If someone calls you on your mobile and you don’t know to whom the displayed phone number belongs to, you can easily look it up using Google's phone book feature. Let's say the number is 914-499-1900. You need to type phonebook:914-499-1900 into the search field and will get the result at once. (This is the phone number of the IBM headquarters)

2. You can use Google as a calculator.

You do not have to launch any calculator application if you have Google in the nearby. Just type the expression into the search field using the +, -, * and / symbols to specify arithmetic operations and it will calculate the answer. Example: 43 + 9.

Google will bring up a calculator that you can use for further equations. For more complicated expressions, you can use brackets like (43+9)/2

3. Going further, you can use Google for unit conversions.

Its calculator can also convert between units. Type: X units in units. Example: 3 inches in centimeters. You can see under the search box that 3 inches make 7.62 centimeters. You can convert miles to kilometers, teaspoons to tablespoons, ounces to grams, etc.

4. You can use Google to check spelling of a word.

Using this function is fairly easy. You do not need to remember any operand. Just type the word into the search field, and if spelling is erroneous, Google will suggest you searching for the word with the right spelling. Then you will know at once, how to spell your word.

Let's try it with erroneous. I think it is spelled erroneus and type this word in. I can see below the search box that the right spelling is erroneous.

5. A quick method to find out the weather in any location.

If you type: [weather Paris, TX] you will see the actual weather directly under the search box. If you are interested in the weather in Paris, France, just type [weather Paris, France] and the result appears immediately. You can also see the actual time at the given location.

6. Searching for specific file types.

If you are looking for specific file types, you can enter it into the search field. In this case you won't have to sort out the results yourself. The necessary operator is filetype:

For example, if you want to see PowerPoint presentations on a certain topic, you can search for PPT files. The filetype:ppt ancient Greece will display only PowerPoint presentations about this topic.

7. Use the advanced operator: AROUND() to refine your search.

In my previous guide, I suggested using thequotationmarks to search for a certain phrase. That query lists only the web pages containing that exact phrase and significantly narrows down the number of search results. But, we cannot define an exact phrase in many cases. Let's suppose we are looking for a hotel room in Paris. If we just search for hotel Paris, Google searches for these two words everywhere in the text of the page. We know that with this search we may end up with pages mentioning anything in Paris and a hotel anywhere.

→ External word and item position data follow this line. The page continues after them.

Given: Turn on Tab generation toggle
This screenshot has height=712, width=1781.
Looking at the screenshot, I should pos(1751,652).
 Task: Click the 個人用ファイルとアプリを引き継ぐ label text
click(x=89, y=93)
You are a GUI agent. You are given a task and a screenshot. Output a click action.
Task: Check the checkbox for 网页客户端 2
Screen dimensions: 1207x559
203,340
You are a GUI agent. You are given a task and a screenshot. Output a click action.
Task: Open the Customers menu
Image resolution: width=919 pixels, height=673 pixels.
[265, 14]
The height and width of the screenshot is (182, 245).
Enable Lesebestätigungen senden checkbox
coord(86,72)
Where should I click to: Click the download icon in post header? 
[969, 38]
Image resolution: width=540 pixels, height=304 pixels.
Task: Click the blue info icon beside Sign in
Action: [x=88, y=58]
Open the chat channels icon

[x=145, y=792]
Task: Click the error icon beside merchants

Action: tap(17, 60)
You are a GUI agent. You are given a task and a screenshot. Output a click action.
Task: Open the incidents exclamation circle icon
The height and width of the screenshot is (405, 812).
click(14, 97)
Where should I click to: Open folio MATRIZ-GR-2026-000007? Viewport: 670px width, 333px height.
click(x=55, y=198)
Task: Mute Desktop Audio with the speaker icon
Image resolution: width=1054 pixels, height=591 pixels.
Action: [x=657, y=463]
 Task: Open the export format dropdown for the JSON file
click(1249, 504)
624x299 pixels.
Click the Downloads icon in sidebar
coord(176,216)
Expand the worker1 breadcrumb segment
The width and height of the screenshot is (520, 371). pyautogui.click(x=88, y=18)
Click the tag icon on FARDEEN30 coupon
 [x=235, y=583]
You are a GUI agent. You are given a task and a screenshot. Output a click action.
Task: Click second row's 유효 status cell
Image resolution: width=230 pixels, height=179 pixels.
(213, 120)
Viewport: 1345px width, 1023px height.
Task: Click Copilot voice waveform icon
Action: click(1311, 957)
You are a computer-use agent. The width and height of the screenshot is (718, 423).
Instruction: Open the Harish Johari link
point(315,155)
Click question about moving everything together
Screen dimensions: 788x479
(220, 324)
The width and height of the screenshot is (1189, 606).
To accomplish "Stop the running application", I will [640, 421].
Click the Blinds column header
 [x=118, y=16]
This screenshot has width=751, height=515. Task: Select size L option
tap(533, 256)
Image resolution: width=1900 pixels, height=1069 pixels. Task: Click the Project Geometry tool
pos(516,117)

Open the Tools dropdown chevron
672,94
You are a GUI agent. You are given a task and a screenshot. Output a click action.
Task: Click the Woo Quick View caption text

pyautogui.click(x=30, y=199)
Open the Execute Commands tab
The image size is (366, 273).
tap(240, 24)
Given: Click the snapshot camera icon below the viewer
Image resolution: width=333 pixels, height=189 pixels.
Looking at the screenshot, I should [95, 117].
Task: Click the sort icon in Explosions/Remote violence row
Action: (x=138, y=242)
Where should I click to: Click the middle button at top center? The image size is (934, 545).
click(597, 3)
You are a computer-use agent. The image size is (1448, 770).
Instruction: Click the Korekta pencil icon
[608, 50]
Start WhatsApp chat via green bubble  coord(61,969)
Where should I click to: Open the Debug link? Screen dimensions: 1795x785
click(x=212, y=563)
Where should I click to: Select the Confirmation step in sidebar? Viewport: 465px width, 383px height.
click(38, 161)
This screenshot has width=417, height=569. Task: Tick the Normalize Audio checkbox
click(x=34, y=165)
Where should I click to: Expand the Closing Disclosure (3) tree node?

If we use the quotation mark and enter “hotel Paris”, Google searches exactly for this term and will not display web pages containing text like “hotel in the beautiful city of Paris” or “Paris hotel”. We will be restricted to that ordering of the words.

This problem is solved with the AROUND() operator. Here you need to enter a number within the brackets, that specifies the proximity of the words. If you search for things like hotel AROUND(2) Paris, both words will be near each other. A lower number means the two words need to be closer and a higher number means they can be farther apart in the text of the page.

The query hotel AROUND(2) Paris displays 139 Millions of pages, while "hotel Paris" brings 12.4 Millions. Certainly the 12.4 Millions of pages are enough to find a suitable hotel room in Paris, but if you are looking for a more specific term, the AROUND() operator will be useful.

8. Search with the wildcard symbol

The asterisk (*), as a wildcard can substitute any word or letter in a search phrase. You can specify with it, what you are exactly lookin for.

For example, if you want to see how file management is done in any android 2. system, you enter file management android 2.* and the search results will include pages dealing with both android 2.0, android 2.2, etc.